### DOCUMENT TEXT
I can see an argument with the black dial versions, BGW9 could be a good alternative. 
C3 on the other hand I don't see being a good option. No subtlety or class to it at all, its just bright green... all the time. Works with some dials, wold look very naff on a Damasko dial. 
I love the White dials with C1, It's there when you need it and not when you don't


----------



## mucklechumps

If the BGW9 is white when not illuminated and brighter than C1, then I agree Damasko should use it. My DK14 is a tool watch. I bought it to use hard, and I often rely on the lume. I have lumed quite a few watch hands and dials with Noctilumina and I think it's generally a brighter product color for color, than Superluminova. I don't think cost is the issue here. Damasko must lume big batches of hands and dials at the same time so there will be very little waste, which is where the lume gets expensive (at least for me). But I'd pay more for a brighter lume if I had to. 
I want it all in one watch. I want a stunningly beautiful, boutique brand, hand crafted timepiece that is rugged and dependable and easily readable at night. What I don't want is to have to switch watches to a Seiko or Casio when I'm working in some Cambodian jungle at night.

### RECORD SET
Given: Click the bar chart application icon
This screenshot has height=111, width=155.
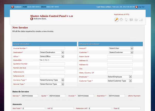Looking at the screenshot, I should [x=141, y=20].
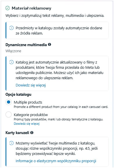The image size is (114, 168).
Task: Click info icon in Katalog jest automatycznie notice
Action: [12, 62]
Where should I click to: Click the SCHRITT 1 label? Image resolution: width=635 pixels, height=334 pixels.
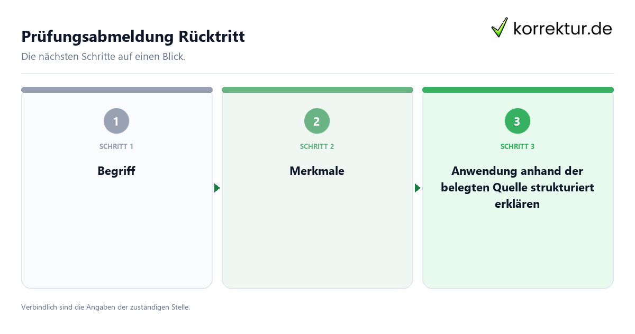tap(116, 146)
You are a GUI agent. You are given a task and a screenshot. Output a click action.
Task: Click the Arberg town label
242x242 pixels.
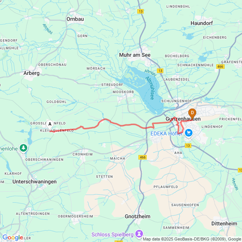click(x=31, y=73)
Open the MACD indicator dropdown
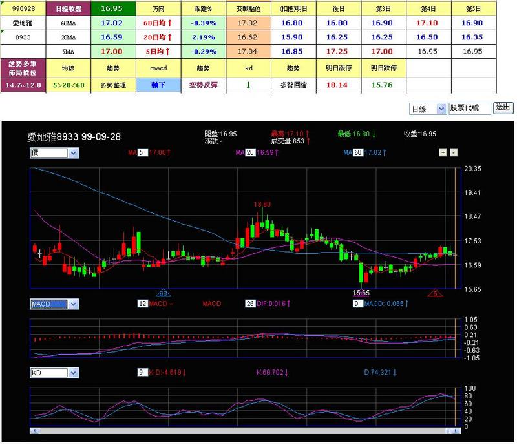 click(54, 304)
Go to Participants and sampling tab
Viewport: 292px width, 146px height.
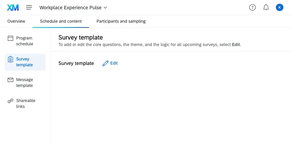coord(121,21)
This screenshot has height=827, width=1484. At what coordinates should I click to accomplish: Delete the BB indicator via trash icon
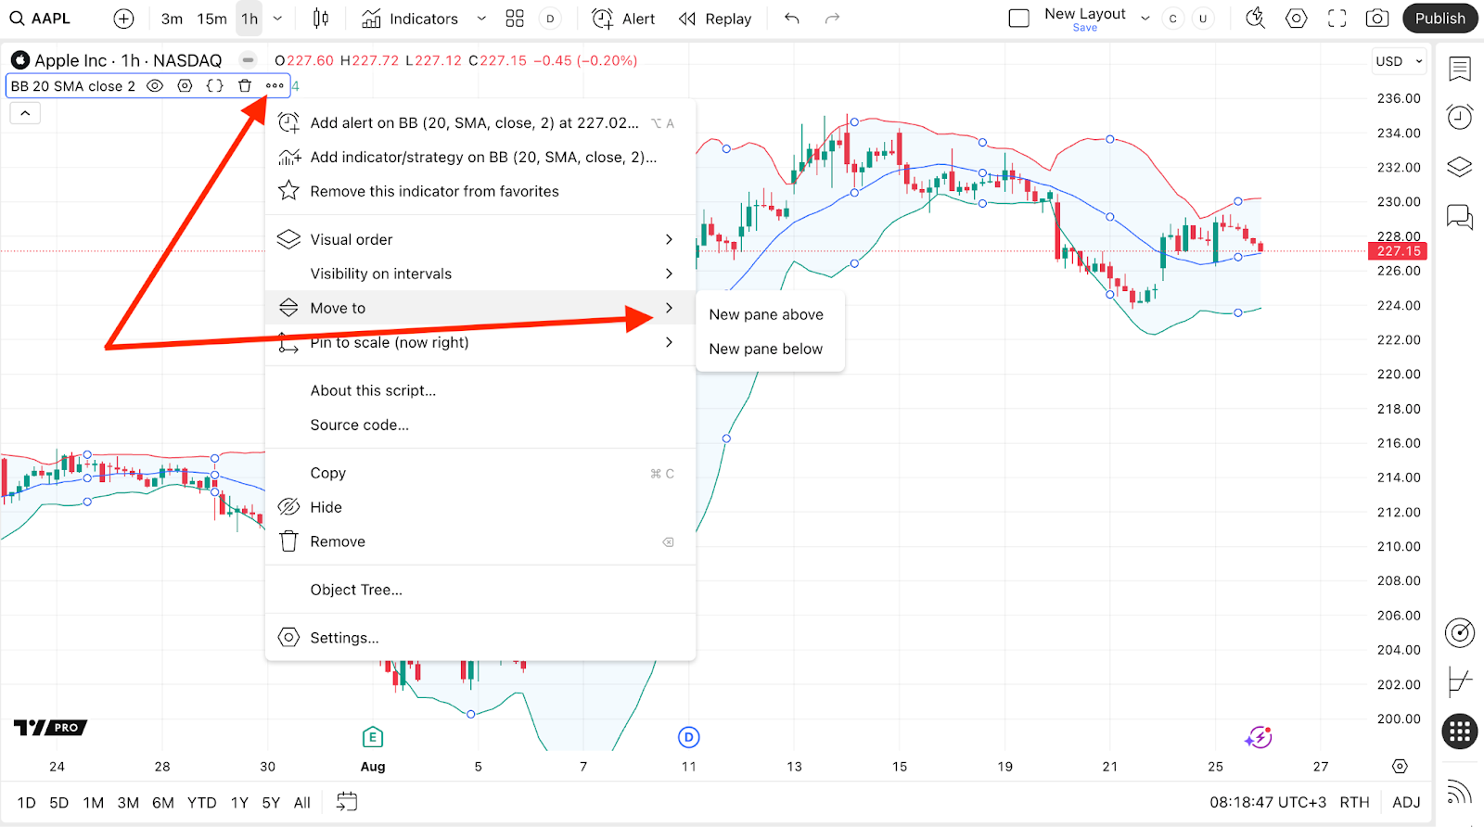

### EXERCISE AIM
Write what comes next in the forum thread about watch lume, picking up after its final sentence. The material is not needed for this.

### REPLY TO THE TASK
----------



## Chris Stark

What are the different cost factors to the manufacturer with regard to Mike's chart in reply #5?


----------



## JuicyFruit1983

Fully lumed bgw9 bezel like the tudor pelagos would look so sick on one of the bezel models. All-in-one watch is right, having to switch to a watch a fraction of the cost when you need decent lume is silly when these pieces are marketed as military grade tools. No excuse for c1 on these watches, everything else about them is over-engineered, yet some people are defending "adequate" lume. Crazy. If micros like armida can knock out best lume ever with lashings of c3 at 1/3 the price, surely it's achievable. I simply do not see a reason not to switch to a stronger lume.


----------



## adimaano56sl

When I was shopping for my last tool watch purchase the only thing keeping me from purchasing a Damasko was the lume. 
Regarding the use of Tritium, I prefer the use of lume. I have a 17 year old Seamaster that is still burning bright, and if/ when the lume expires, I can easily get it relumed.
Tritium, on the other hand, would require OEM tubes, which may or may not be available in 20, 30, 40 years etc...


----------



## Insanevette

I would gladly spend $100 sending my Damasko in to get new lume. Really, the only drawback for me is the lume on Damasko.


----------



## voiceman

I know that the DA-37 uses C-1 but have not seen one "in hand". Can anyone shed a little "light" on how the C-1 lume holds up through the night on this model?

Thanks in advance.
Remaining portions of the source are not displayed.